[Goal]
Can you transcribe the lines starting with the one that contains "서울특별시 동물원 관리 규칙 (177, 182)" and continuing through the final line, both included, leaving the pictures out of your answer?

Entries from a dataset
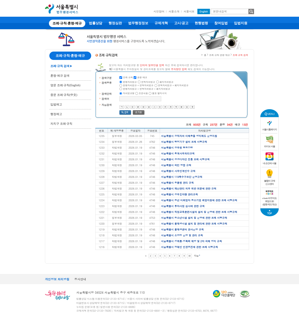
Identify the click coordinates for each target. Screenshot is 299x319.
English (203, 11)
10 (189, 256)
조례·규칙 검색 (59, 66)
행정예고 (56, 114)
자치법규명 (128, 93)
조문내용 (143, 93)
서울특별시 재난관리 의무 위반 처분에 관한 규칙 (188, 188)
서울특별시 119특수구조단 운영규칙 (181, 176)
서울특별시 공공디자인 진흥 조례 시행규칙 (185, 159)
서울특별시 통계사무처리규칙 (177, 153)
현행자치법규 (130, 82)
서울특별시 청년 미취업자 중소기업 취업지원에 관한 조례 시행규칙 (199, 200)
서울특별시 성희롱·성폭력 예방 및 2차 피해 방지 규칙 (191, 241)
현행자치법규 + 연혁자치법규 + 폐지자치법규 (146, 88)
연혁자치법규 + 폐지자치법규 (173, 85)
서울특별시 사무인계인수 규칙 (178, 171)
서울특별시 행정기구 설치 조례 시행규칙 (184, 141)
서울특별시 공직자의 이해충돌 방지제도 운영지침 (189, 136)
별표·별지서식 (159, 93)
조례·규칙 (128, 77)
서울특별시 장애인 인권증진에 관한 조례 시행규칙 (189, 247)
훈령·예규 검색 (59, 75)
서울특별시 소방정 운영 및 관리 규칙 (182, 235)
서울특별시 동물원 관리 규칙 (177, 182)
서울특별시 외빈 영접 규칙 (176, 165)
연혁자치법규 (148, 82)
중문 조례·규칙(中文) (63, 94)
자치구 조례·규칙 (61, 123)
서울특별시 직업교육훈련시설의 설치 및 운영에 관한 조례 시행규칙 (199, 212)
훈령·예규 (142, 77)
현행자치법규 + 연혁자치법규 (138, 85)
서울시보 (189, 11)
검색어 (105, 98)
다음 (196, 255)
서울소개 (174, 11)
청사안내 (80, 279)
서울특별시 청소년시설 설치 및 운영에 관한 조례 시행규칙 (194, 217)
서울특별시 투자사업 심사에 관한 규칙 (182, 206)
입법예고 (56, 104)
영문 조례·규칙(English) (65, 85)
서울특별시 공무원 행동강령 (177, 147)
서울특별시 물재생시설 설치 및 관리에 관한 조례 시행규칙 (194, 223)
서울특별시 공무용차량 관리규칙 (179, 194)
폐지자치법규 (166, 82)
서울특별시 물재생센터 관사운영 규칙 (182, 229)
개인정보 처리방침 (57, 279)
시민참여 (158, 11)
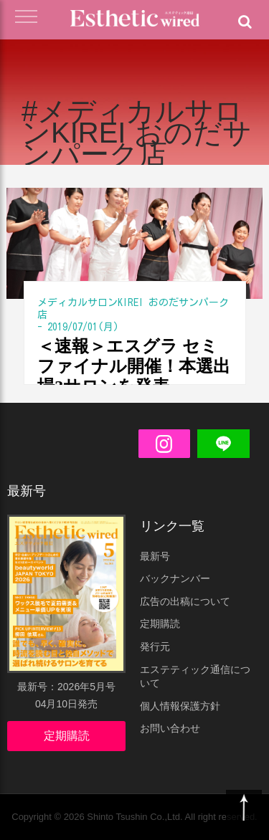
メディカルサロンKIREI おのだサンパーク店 (133, 308)
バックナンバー (175, 578)
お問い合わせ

[Complete output]
서울특별시 동물원 관리 규칙 (177, 182)
서울특별시 외빈 영접 규칙 (176, 165)
연혁자치법규 (148, 82)
중문 조례·규칙(中文) (63, 94)
자치구 조례·규칙 (61, 123)
서울특별시 직업교육훈련시설의 설치 및 운영에 관한 조례 시행규칙 (199, 212)
훈령·예규 (142, 77)
현행자치법규 + 연혁자치법규 (138, 85)
서울시보 (189, 11)
검색어 (105, 98)
다음 (196, 255)
서울소개 (174, 11)
청사안내 (80, 279)
서울특별시 청소년시설 설치 및 운영에 관한 조례 시행규칙 (194, 217)
서울특별시 투자사업 심사에 관한 규칙 (182, 206)
입법예고 (56, 104)
영문 조례·규칙(English) (65, 85)
서울특별시 공무원 행동강령 (177, 147)
서울특별시 물재생시설 설치 및 관리에 관한 조례 시행규칙 (194, 223)
서울특별시 공무용차량 관리규칙 (179, 194)
폐지자치법규 (166, 82)
서울특별시 물재생센터 관사운영 규칙 (182, 229)
개인정보 처리방침 (57, 279)
시민참여 (158, 11)
メディカルサロンKIREI おのだサンパーク店 (133, 308)
バックナンバー (175, 578)
お問い合わせ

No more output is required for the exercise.